Return every line of the records below verbatim, leaving out the pictures.

(Pointing records for text and elements)
/---

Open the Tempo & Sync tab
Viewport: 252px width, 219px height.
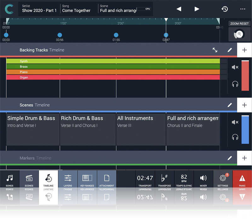pyautogui.click(x=184, y=180)
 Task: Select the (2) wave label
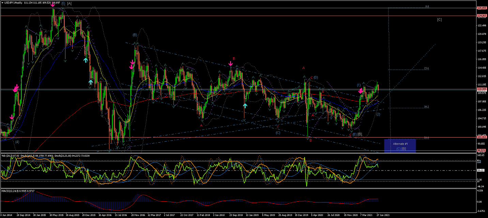(x=378, y=114)
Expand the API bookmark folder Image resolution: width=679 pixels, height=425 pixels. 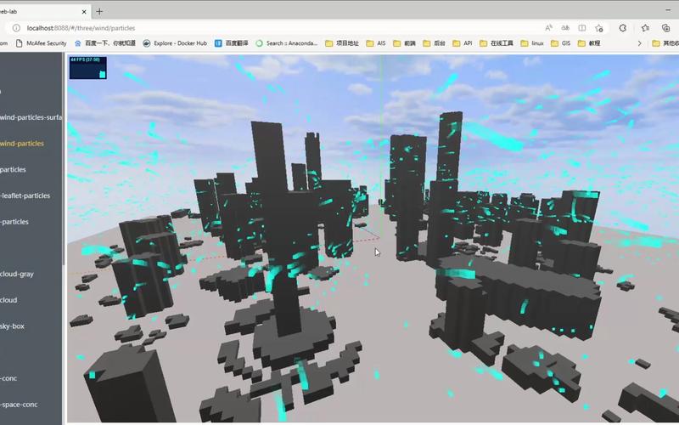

\---

_Final result_
Open the Tempo & Sync tab
Viewport: 252px width, 219px height.
pyautogui.click(x=184, y=180)
 Task: Select the (2) wave label
(x=378, y=114)
Expand the API bookmark folder Image resolution: width=679 pixels, height=425 pixels. 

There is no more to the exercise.